Text provided:
★ ★ ★ ★ ★ ★ ★

Reexamination Certificate

active

06253863

ABSTRACT:

S
TATEMENT REGARDING FEDERALLY SPONSORED RESEARCH OR DEVELOPMENT Not Applicable.
BACKGROUND OF THE INVENTION
In drilling a borehole in the earth, such as for the recovery of hydrocarbons or for other applications, it is conventional practice to connect a drill bit on the lower end of an assembly of drill pipe sections which are connected end-to-end so as to form a “drill string.” The drill string is rotated by apparatus that is positioned on a drilling platform located at the surface of the borehole. Such apparatus turns the bit and advances it downward, causing the bit to cut through the formation material by either abrasion, fracturing, or shearing action, or through a combination of all cutting methods. While the bit rotates, drilling fluid is pumped through the drill string and directed out of the drill bit through nozzles that are positioned in the bit face. The drilling fluid cools the bit and flushes cuttings away from the cutting structure and face of the bit. The drilling fluid and cuttings are forced from the bottom of the borehole to the surface through the annulus that is formed between the drill string and the borehole.
Many different types of drill bits with different rock removal mechanisms have been developed and found useful in drilling such boreholes. Such bits include diamond impregnated bits, milled tooth bits, tungsten carbide insert (“TCI”) bits, polycrystalline diamond compacts (“PDC”) bits, and natural diamond bits. The selection of the appropriate bit and cutting structure for a given application depends upon many factors. One of the most important of these factors is the type of formation that is to be drilled, and more particularly, the hardness of the formation that will be encountered. Another important consideration is the range of hardnesses that will be encountered when drilling through layers of differing formation hardness.

★ ★ ★ ★ ★ ★ ★

According to the drilling text, what two things does the drilling fluid do? Rely on the drilling text alone.

Information shown:

★ ★ ★ ★ ★ ★ ★

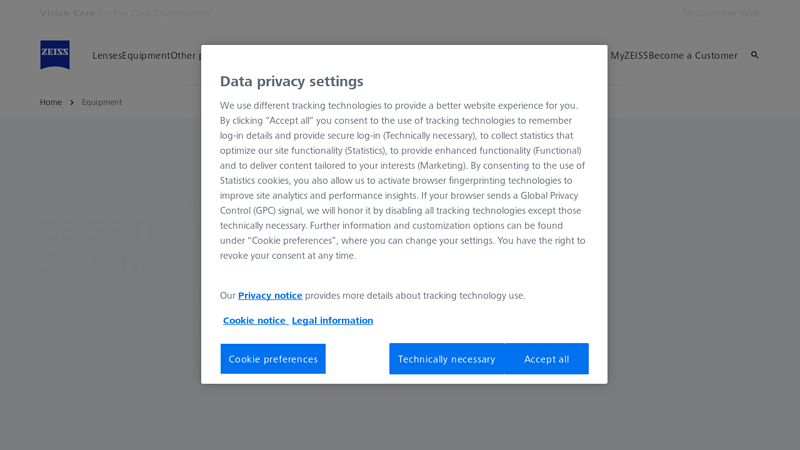Click the Equipment breadcrumb item
This screenshot has height=450, width=800.
[102, 102]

★ ★ ★ ★ ★ ★ ★

Solution for this exercise: It cools the bit and flushes cuttings away from the cutting structure and face of the bit.